Quoi ?! Je puis faire du bien et ne pas être ami de Dieu ? Cet envoi en mission ne fait pas de nous des humains infaillibles, mais nous emmène en même temps à creuser plus loin cette lumière qui a commencé à se faire jour en nos cœurs et à en extirper les obscurités. Il s’agit bien de se mettre au service de la vie, de travailler à la venue du royaume par notre engagement et d’abord par la transformation personnelle que demande la suite du Christ. La bonne volonté ne suffit pas, car elle est portée aussi par des ambiguïtés. Notre cœur s’est éveillé à la lumière du Christ, mais il est aussi habité par une part d’ombre que la suite du Christ viendra mettre au jour. Partir en mission, oui, mais d’abord pour un travail sur soi, parce que la rencontre de l’autre m’oblige à travailler sur moi si je veux être crédible. Le texte que je viens de citer est à la fin des chapitres 5-7 qui correspond chez Mathieu à l’enseignement du Christ pour qui veut se mettre à sa suite, c’est en s’ajustant à ce qu’il y a là d’écrit que l’on fait la volonté de Dieu. Le texte est exigeant, il demande du temps à lire, à comprendre, mais il est comme la lumière de l’étoile qui nous guide dans la nuit. Car c’est d’abord là, en chacun d’entre nous, que commence le règne, ce chemin de libération de notre cœur qui se fait jour et qui n’est jamais acquis. C’est difficile de laisser en nous une porte ouverte au changement, de laisser une autre lumière, un autre point de vue se tracer un chemin au cœur de nos certitudes. Car la multitude des croyants ouvre à une multitude de points de vue dans la manière même de servir le Christ. Et, ici, seul a raison celui qui aime. Et Jésus nous envoie au milieu des loups, avec notre propre part d’ambiguïté aussi. Car il serait trop simple de se situer comme un petit agneau sans tache au milieu de personnes perverties.
Les hommes sont plus complexes que ce que nous révèle la seule lecture de notre récit qui paraît somme toute un peu caricatural ou qui renvoie aux films mettant en opposition les bons et les méchants et évidemment nous croyons être tous du côté des bons. Pas si simple quand nous commençons à regarder notre cœur… Et par delà toute notre bonne volonté, il y a aussi des espaces en nous qui résistent à la lumière. Et l’échec de nos missions peut être lui aussi porteur d’une vie plus grande, car plus abandonnée au Seigneur qui est le seul Sauveur. Ce n’est pas notre bonne volonté qui sauvera le monde, c’est Dieu en nous, c’est l’espace qui se libérera en nous pour que Lui puisse agir.
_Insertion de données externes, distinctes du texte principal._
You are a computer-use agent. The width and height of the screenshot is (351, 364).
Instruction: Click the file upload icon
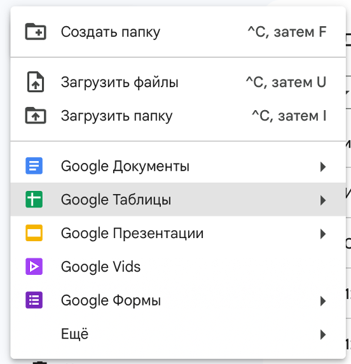pos(36,82)
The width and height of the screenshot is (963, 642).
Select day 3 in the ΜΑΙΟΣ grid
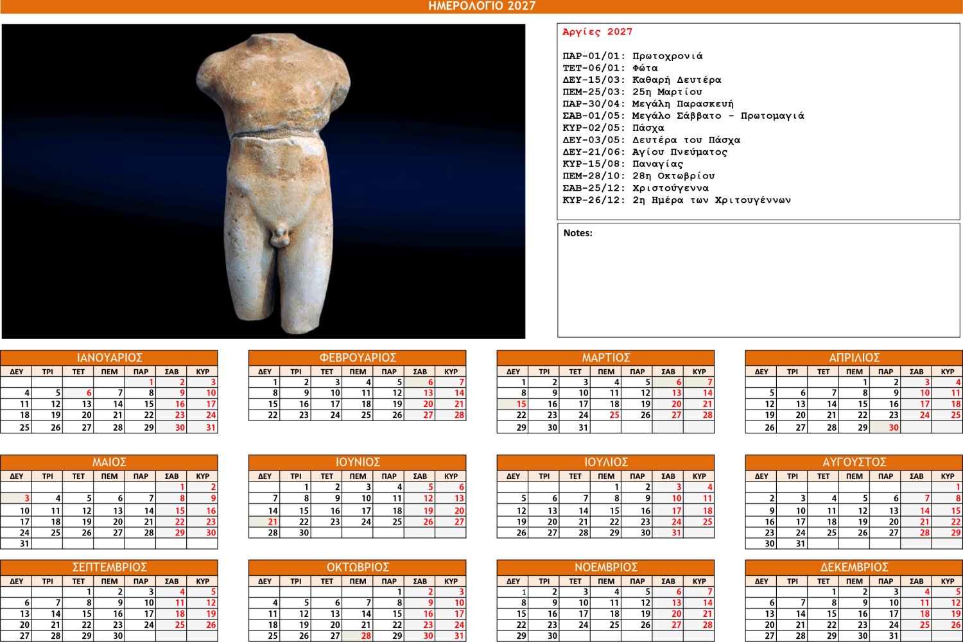tap(17, 498)
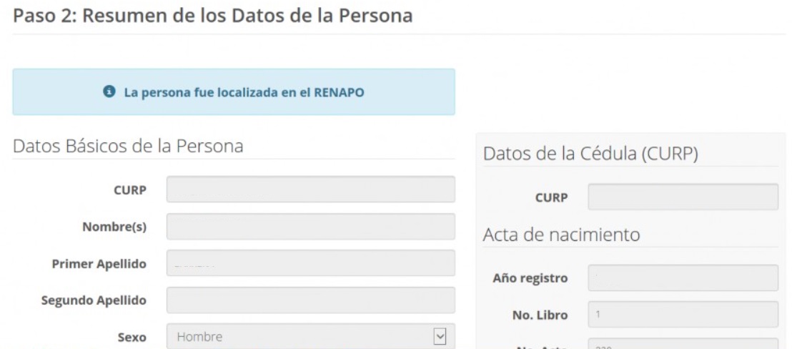Click the Sexo label
Image resolution: width=792 pixels, height=349 pixels.
[132, 337]
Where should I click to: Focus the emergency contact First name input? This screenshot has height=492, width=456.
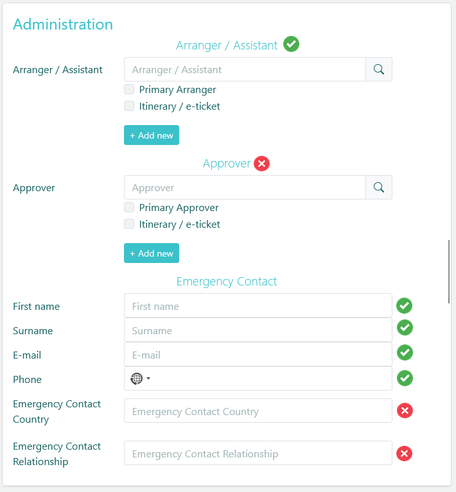[258, 306]
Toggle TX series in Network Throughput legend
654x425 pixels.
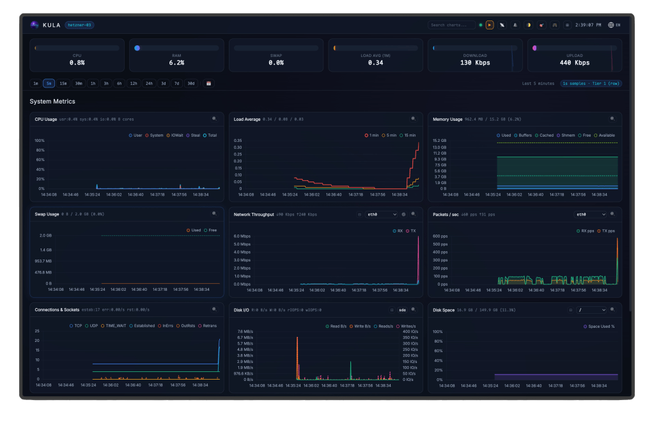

C’est peut-être l’enjeu de notre engagement à la suite du Christ que de le découvrir, toujours plus profondément. L’Église est appelée à continuer l’œuvre du Christ, à témoigner de sa présence au cœur de l’humanité, cette Église sainte, sainte de la présence de son Dieu en elle, mais aussi pécheresse de tout le poids d’humanité qui pèse sur elle. Elle a besoin, c’est chacun d’entre nous, de la force de l’Esprit pour l’aider à dépasser ses propres contradictions et continuer sa mission.